A script `pacman2pacman-get' is put in pacman.conf's `XferCommand' setting. This script downloads a .torrent file for that package, modifies it to use your selected mirror as a webseed, and tells transmission-daemon to download the package by bittorrent.

pacman2pacman-get is written in bash and uses transmission-remote from the transmission-cli package to communicate with transmission-daemon. A progress bar is displayed as the file downloads by polling transmission-daemon to know how far downloaded the file is.

2 Installing

Make sure you have the pcr repo enabled in pacman.conf, then: pacman -S pacman2pacman

Then activate transmission (if it is not already) and enable it on start. If you are using systemd:

# systemctl start transmission
# systemctl enable transmission

or if you are using OpenRC:

# rc-service transmission-daemon start
# rc-update add transmission-daemon default

Put the following into /etc/pacman.conf, under the [options] section:

XferCommand = /usr/bin/pacman2pacman-get %u %o

Once you have installed or updated some stuff, you can see the packages being seeded with transmission-remote -l

You can provide feedback by speaking to Xylon on IRC or opening bugs on: https://labs.parabola.nu/projects/pacman2pacman/issues

3 How the pacman mirrorlist is used

The pacman mirrorlist is still used with pacman2pacman, for two things:

  1. the download URL that pacman gives to the pacman2pacman.-get script (through XferCommand) is used as a webseed for the torrent.
  2. pacman2pacman needs the .torrent file to give to transmission. this is about 400 bytes. pacman2pacman-get chooses 3 random mirrors from your mirrorlist and tries to load the torrent file from all three simultaneously. The first one to respond is used, if none respond in 6 seconds then the download is done with HTTP instead.

4 Use cases

4.1 Local peer discovery

If you activate local peer discovery in transmission, the computers that are on the local network will then be able to participate, which will result in way bigger download speed because the local network is usually way faster.

5 Notes

Xylon is running opentracker on taskenizer.crabdance.com to track the torrents. Regard the stats page: taskenizer.crabdance.com:6969/stats.

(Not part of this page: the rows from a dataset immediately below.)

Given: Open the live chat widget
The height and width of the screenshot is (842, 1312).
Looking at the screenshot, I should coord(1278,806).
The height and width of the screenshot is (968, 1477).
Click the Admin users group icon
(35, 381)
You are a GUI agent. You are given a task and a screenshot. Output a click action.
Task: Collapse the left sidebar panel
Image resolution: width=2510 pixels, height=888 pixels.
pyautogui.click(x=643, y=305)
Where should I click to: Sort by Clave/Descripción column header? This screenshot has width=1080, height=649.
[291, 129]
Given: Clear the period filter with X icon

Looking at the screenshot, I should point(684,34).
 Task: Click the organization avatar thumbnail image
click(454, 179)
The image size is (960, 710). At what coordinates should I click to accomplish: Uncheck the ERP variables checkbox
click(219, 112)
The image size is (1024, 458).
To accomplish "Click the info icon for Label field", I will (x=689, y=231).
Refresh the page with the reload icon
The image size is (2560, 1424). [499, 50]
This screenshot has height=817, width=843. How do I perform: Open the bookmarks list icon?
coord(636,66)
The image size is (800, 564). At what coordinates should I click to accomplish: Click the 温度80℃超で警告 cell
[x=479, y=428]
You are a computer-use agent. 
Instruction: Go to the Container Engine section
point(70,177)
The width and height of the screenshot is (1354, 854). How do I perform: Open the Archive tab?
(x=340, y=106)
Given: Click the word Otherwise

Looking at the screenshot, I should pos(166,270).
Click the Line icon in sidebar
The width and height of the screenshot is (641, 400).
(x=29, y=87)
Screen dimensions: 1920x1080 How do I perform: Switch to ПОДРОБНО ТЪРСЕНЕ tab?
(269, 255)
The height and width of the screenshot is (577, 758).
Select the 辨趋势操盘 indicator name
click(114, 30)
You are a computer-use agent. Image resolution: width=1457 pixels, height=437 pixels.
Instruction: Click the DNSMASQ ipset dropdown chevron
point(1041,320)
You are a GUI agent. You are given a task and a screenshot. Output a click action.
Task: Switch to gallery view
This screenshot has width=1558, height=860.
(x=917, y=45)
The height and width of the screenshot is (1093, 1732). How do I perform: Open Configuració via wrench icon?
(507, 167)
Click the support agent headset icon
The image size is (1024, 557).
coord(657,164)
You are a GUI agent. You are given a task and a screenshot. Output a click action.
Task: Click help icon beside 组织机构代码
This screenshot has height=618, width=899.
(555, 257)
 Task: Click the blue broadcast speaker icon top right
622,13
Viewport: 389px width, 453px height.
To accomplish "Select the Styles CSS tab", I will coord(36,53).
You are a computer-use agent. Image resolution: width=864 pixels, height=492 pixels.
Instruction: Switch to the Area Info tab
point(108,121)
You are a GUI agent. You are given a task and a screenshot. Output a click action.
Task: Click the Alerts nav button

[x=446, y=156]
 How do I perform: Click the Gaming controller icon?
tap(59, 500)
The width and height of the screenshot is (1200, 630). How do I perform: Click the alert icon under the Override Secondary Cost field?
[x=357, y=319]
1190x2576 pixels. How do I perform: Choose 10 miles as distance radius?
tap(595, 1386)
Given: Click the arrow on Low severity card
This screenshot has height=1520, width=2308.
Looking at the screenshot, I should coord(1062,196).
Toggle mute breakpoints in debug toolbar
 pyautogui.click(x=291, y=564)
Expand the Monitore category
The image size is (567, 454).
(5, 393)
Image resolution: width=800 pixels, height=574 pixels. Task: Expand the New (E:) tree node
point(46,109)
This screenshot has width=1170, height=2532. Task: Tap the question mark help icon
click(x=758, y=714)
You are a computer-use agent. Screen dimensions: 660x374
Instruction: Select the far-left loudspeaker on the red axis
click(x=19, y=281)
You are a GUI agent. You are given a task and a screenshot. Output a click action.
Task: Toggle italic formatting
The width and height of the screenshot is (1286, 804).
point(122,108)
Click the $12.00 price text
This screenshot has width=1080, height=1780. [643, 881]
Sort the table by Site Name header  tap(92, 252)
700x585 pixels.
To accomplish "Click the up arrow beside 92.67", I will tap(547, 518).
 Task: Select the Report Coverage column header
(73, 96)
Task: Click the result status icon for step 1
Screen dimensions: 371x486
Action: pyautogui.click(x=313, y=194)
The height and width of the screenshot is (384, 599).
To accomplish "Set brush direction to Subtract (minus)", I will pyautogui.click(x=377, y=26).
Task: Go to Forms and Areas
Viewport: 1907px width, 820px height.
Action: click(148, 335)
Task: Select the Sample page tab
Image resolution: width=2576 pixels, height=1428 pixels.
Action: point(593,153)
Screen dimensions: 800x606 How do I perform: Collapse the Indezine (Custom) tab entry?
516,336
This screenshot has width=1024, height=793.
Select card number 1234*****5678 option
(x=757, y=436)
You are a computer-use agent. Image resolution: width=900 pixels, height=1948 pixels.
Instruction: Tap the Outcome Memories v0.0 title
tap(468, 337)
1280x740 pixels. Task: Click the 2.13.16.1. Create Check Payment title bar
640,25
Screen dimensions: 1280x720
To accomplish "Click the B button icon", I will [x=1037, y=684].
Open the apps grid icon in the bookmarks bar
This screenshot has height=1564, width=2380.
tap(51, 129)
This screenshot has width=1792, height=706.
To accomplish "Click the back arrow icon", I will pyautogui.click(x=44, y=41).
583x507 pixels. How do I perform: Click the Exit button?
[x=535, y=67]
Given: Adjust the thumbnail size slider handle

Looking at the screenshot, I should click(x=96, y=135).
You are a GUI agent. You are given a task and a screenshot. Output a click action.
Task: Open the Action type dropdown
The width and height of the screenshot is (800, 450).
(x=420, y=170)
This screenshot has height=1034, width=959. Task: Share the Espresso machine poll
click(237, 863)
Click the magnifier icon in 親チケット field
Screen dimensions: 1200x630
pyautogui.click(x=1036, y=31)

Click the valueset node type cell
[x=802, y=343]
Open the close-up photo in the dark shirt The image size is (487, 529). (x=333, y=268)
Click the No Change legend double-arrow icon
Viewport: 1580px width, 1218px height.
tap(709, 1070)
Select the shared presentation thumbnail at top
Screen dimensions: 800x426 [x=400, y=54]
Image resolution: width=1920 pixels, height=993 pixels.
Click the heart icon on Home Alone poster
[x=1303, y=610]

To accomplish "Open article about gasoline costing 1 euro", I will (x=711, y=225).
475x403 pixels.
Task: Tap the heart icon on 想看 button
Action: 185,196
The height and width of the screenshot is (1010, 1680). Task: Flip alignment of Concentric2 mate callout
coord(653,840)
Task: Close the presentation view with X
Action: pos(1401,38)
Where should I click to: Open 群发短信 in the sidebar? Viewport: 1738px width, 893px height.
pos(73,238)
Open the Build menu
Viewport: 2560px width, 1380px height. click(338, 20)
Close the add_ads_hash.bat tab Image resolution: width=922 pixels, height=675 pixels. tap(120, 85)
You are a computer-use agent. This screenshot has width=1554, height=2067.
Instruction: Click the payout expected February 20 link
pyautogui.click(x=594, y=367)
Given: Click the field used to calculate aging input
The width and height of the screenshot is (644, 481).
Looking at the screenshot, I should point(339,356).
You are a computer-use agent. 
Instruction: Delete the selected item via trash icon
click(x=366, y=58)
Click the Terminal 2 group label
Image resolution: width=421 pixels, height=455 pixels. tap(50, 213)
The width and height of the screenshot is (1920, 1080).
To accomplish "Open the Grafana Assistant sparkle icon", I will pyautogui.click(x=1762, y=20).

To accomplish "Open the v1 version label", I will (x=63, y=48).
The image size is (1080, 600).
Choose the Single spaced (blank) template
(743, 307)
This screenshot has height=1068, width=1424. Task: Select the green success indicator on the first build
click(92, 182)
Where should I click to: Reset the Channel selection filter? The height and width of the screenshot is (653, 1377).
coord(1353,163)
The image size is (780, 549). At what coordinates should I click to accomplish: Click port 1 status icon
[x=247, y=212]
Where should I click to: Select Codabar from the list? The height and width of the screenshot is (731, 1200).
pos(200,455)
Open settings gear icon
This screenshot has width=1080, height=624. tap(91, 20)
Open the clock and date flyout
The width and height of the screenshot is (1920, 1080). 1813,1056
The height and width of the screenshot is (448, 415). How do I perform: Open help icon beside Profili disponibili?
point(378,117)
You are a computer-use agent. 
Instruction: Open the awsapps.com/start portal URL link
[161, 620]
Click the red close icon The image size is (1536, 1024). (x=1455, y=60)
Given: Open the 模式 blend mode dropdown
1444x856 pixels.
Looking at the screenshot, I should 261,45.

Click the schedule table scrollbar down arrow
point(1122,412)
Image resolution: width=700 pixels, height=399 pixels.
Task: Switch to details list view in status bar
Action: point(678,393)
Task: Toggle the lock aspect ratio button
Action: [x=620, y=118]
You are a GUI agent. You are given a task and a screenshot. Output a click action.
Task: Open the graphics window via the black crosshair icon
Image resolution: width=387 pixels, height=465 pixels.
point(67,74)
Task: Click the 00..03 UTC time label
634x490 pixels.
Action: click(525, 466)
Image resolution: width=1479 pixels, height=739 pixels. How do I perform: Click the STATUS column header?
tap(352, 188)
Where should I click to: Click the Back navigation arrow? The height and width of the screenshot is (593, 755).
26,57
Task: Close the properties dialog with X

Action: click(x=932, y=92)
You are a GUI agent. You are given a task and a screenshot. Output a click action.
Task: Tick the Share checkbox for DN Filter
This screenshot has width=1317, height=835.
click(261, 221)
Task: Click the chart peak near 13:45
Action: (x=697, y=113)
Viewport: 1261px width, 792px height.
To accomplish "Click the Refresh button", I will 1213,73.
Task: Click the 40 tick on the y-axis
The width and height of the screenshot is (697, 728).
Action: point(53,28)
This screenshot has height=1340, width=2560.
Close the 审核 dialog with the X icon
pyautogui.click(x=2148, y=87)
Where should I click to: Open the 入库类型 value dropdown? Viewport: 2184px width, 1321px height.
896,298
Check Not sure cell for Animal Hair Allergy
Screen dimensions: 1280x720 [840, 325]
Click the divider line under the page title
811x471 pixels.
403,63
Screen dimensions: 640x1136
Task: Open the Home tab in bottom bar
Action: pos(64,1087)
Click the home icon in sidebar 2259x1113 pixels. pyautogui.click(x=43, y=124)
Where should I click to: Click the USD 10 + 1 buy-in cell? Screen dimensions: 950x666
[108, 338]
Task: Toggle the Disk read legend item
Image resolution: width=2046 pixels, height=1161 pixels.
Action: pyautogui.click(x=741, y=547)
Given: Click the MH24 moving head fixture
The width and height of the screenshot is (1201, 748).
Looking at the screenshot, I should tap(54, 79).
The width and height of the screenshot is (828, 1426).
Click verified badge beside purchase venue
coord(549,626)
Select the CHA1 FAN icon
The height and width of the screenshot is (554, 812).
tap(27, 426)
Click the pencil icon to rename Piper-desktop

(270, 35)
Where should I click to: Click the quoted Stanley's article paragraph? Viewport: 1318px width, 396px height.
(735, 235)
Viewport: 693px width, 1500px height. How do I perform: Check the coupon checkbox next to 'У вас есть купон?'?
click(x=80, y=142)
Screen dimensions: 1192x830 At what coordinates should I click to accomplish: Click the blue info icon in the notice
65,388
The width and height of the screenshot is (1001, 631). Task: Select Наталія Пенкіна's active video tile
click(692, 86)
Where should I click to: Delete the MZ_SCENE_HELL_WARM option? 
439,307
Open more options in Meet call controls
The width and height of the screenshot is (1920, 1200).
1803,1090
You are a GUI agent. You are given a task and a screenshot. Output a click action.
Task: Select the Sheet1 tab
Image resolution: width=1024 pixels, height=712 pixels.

fauno has suggested a transmission-daemon settings file with some security options enabled: https://github.com/fauno/duraskel/blob/develop/src/.config/transmission/settings.json

fauno has also provided a list of links for transmission optimization: http://www.pps.univ-paris-diderot.fr/~jch/software/bittorrent/tcp-congestion-control.html http://falkhusemann.de/blog/2012/07/transmission-utp-and-udp-buffer-optimizations/ http://blog.lxgr.net/posts/2013/01/28/my-openwrt-setup/ https://github.com/dtaht/deBloat/ http://www.bufferbloat.net/projects/bloat/wiki/Wiki

We plan to make a system for VPS owners to seed the most popular packages: PDCS

6 Possible massive performance enhancement

ATM pacman downloads all packages sequentially. It would be much faster if we could make it download all packages in parallel.

The plan could be: when pacman asks pacman2pacman-get to download a file, it adds the torrent to transmission and returns instantly. When it gets to the last download, pacman2pacman-get blocks and shows a progress meter for all files. In order to do this we would have to modify pacman to give some indication to pacman2pacman-get when it gets to the last download.

Implementation idea: patch pacman, modify pacman_upgrade in src/pacman/upgrade.c so before downloading all packages it calls a configuration-specified optional program with all URLs in arguments; write such script for pacman2pacman that adds all torrents to transmission.